Returning to work after a baby - how different was it?(34 Posts)
I'm due to return to work in a few months and popped in to see everyone today. I really enjoyed it and was great catching up and engaging my brain, but it made me wonder how it's going to be when I return?
Prior to mat leave, I was an 'arrive early, stay late' worker and I think this was instrumental in me getting a promotion. I certainly won't be able to do this when I go back. I was also always 'switched on' and quite sharp and I worry that I'll either lose my edge or that it'll all seem inconsequential when I have a baby at home.
So how did you find it? Did you manage to slot back in seamlessly? Or were you always playing catch up with yourself?
It is a big adjustment from a practical point of view (my biggest bit of advice is to have absolutely cast iron child care in place + a Plan B for when the cast iron child care goes Pete Tong... <bitter experience>), but other than that?
Like riding a bike
Hard and harder still after the second. The lack of sleep is the killer.
I'm also worried about this. I honestly think baby brain is real and I'm far less clever than I used to be!

**WHAT THIS EXERCISE ASKS:**
A. Repeat the forum thread from "I'm due to return" to "when I return?".
B. Answer these questions using the forum thread:
(i) What work habit does the first post credit as instrumental in getting a promotion?
(ii) What does one reply compare returning to work to?
(iii) According to the reply that says it gets harder after the second, what is the killer?
The lines that follow come from a separate source and are unrelated to the forum thread.

**MATERIAL PROVIDED:**
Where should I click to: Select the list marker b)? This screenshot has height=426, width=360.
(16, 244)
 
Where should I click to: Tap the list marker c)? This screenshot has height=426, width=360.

**ANSWERS BY TASK:**
A.
I'm due to return to work in a few months and popped in to see everyone today. I really enjoyed it and was great catching up and engaging my brain, but it made me wonder how it's going to be when I return?

B.
(i) Being an "arrive early, stay late" worker.
(ii) Riding a bike.
(iii) The lack of sleep.